→ Bloco de texto:
^^^^^^^^^^^^^^^^

Palavras chaves: Ensino da Geografia, Alfabetização Cartográfica, Orientação.

A alfabetização cartográfica é um recurso indispensável para o desenvolvimento de noções básicas e necessárias no cotidiano das pessoas e, da mesma forma, para o ensino da geografia de maneira geral e, principalmente como preparação para a construção da noção de espaço pela criança. Na medida em que o Procap (Fase Escola Sagarana) foi sendo executado nas escolas da região, algumas dificuldades foram se apresentando, e grande parte delas foi em relação a questões referentes ao texto dois: “As relações espaciais e a alfabetização cartográfica”.(MG-SEE, 2001:17-25).
            Tentando contribuir com esse processo foi elaborado um Projeto para encaminhar um trabalho conjunto com as “Facilitadoras” e Professoras participantes do Programa de Capacitação. Estabeleceu-se um roteiro de atividades inter-relacionadas e de forma seqüencial, desde as relações espaciais mais simples (topológicas, projetivas) até chegar às coordenadas geográficas, relacionando-as aos conceitos de latitude e longitude. Dessa forma, cumpre-se com o objetivo da alfabetização cartográfica de preparar adequadamente os alunos para atividades mais complexas como fusos horários, projeções cartográficas, trabalho com cartas topográficas, fotografias aéreas, sistema de posicionamento global (GPS), dentre outros. Posteriormente percebeu-se que esse objetivo inicial foi se transformando num processo de contextualização do ensino da Geografia através de um roteiro de atividades cartográficas. Na verdade todo esse processo está realizando uma educação geográfica e, não poderia ser de outra forma, já que tanto a Cartografia quanto a Geografia elaboram imagens do mundo ou de suas partes. Não é por acaso que a Geografia, juntamente com as demais ciências humanas, se desenvolve a partir da segunda metade do século XIX, em decorrência das novas necessidades e problemas inéditos, ligados a profundas mudanças políticas e econômicas nas sociedades ocidentais, com o objetivo básico de “estabelecer um quadro dos territórios nacionais e de seus recursos humanos e materiais, bem como o dos territórios estrangeiros pelos quais a nova ordem política e industrial interessa-se”. (LAVILLE, 1999: 53-54).
Outro aspecto fundamental a ser considerado é o que diz respeito a uma seqüência de atividades onde a criança seja primeiro mapeadora (codificadora) para em seguida passar a “ver” ou “ler” os documentos cartográficos (decodificadora). Para isso é preciso que concomitantemente ao desenvolvimento das atividades de orientação e desenvolvimento das relações espaciais sejam intercaladas atividades de mapeamento do eu, da carteira, da classe, da escola, do jardim da escola ou da praça próxima, do bairro e, assim, sucessivamente. É preciso, no entanto, atentar para o fato de que não se está aqui defendendo uma descentração territorial linear. Sempre que possível deve-se realizar um ensino multiescalar, indo do local ao global e vice-versa, abordando o regional e o nacional. Evidentemente, isso depende também de uma preparação prévia que está prevista no roteiro desse projeto. Na medida em que se realiza uma analogia entre uma cruz no pátio com o sistema de coordenadas geográficas e, ao mesmo tempo, aplica-se essa referência a plantas, cartas e mapas, na verdade está sendo realizada também uma preparação para atividades multiescalares. O que não pode acontecer é o professor não ter consciência disso e não realizar, no momento adequado esse tipo de procedimento.

^^^^^^^^^^^^^^^^

→ Registros armazenados:
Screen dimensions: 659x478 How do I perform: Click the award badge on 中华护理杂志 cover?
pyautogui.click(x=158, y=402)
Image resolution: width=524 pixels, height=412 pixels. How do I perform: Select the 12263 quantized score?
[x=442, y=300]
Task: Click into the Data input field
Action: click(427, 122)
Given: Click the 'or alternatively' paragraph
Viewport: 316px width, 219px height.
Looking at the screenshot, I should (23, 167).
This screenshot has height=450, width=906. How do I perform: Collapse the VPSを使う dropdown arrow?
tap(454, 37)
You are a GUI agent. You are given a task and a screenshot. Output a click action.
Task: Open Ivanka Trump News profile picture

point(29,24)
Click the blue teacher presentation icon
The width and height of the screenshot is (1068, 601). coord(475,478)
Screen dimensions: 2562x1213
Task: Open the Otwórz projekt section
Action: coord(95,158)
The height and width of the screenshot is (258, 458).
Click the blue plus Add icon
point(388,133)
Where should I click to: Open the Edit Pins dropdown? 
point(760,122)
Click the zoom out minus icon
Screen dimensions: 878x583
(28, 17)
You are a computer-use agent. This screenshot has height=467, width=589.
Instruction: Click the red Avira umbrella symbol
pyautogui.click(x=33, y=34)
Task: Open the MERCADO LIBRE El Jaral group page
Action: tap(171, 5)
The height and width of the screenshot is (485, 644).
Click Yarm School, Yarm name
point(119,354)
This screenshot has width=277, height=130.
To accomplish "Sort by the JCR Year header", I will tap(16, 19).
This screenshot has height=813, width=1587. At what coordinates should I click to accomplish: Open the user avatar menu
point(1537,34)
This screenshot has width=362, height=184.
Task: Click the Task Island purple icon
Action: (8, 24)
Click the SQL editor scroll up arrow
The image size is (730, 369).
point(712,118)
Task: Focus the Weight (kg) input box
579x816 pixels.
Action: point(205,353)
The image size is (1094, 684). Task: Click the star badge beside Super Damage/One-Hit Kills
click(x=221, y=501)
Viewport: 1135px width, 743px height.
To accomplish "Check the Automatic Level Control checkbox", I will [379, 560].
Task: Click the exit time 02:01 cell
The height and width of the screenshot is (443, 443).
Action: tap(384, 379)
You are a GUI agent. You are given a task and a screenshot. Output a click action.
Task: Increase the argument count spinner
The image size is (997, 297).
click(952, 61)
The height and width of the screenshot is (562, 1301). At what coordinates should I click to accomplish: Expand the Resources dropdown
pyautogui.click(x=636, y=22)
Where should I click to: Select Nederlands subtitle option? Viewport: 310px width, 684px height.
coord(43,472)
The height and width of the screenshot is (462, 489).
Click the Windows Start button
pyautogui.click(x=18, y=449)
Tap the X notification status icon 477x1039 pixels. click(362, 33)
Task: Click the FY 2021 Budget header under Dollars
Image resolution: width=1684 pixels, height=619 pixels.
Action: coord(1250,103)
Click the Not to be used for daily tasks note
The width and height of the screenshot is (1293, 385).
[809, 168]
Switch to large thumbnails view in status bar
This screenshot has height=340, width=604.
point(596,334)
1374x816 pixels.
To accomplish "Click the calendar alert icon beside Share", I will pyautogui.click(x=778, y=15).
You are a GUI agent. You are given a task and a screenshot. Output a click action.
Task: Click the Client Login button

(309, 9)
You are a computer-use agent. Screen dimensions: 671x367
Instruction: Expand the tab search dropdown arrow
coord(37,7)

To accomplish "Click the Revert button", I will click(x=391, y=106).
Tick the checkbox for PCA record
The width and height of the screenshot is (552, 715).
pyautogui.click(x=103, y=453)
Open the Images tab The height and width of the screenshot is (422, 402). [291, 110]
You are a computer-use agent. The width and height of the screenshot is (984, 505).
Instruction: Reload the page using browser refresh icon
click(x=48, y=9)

^^^^^^^^^^^^^^^^

→ Seu objetivo: Dê sequência ao texto sobre alfabetização cartográfica, começando logo após a última frase apresentada. A listagem não tem relação com o texto sobre alfabetização cartográfica.

→ Resposta esperada:
As estratégias propostas no Projeto são realizadas dentro e fora da sala de aula – utilizando sempre referenciais de orientação, localização e cartográficos de maneira geral. Os pontos cardeais devem ser referência na execução dos trabalhos, independentemente de onde estejam sendo realizados. Aos poucos são introduzidos os pontos colaterais e subcolaterais. Em momento oportuno as cruzes utilizadas serão substituídas por duas rosas-dos-ventos. As atividades fora e dentro da sala de aula são alternadas. Terminada uma tarefa no pátio da escola, ela é repetida no contexto da sala de aula. É importante observar que não se está excluindo a possibilidade de realização de estudos do meio. Sempre que for, possível e necessária, esta forma mais indicada de se ensinar Geografia deve ser utilizada. Naturalmente, que devem ser respeitadas todas as regras de sua realização, já bastante divulgadas.
Para desenvolvimento do Projeto é preciso providenciar os seguintes materiais básicos: barbante, fita crepe, giz colorido; Atlas geográfico, mapa municipal ou carta topográfica, fotografias aéreas, fotos de satélites, mapa de Minas Gerais (Físicos e Político, econômicos, etc.), mapa do Brasil (Físicos e Político, econômicos, etc.), mapa Mundi (Físico e Político), globo terrestre, GPS; material de desenho em geral como, papel vegetal ou similar, régua, lápis de cor, borracha, além de tesoura para cortar papel, livros didáticos. Materiais complementares serão incluídos, sempre que necessários, ao longo de todo o processo.
A execução de todo o Projeto pressupõe uma distribuição das atividades desde a Educação Infantil (a partir dos três ou quatro anos) até as séries finais do Ensino Fundamental e, dependendo da atividade, até o Ensino Médio e mesmo Superior. Portanto, depende de um planejamento que envolve os professores de todas essas etapas e, talvez um projeto a ser implementado pelo planejamento pedagógico das escolas. É muito importante que sejam propostos e implementados projetos e propostas pedagógicas que promovam uma flexibilização das fronteiras da Geografia enquanto área do conhecimento e disciplina escolar. À medida que o Projeto for ficando mais claro evidenciarão inúmeras possibilidades nesse sentido. Entretanto não será feita uma referência explícita a elas. Grande parte delas, no entanto, são evidentes, principalmente uma interdisciplinaridade com a matemática e a história.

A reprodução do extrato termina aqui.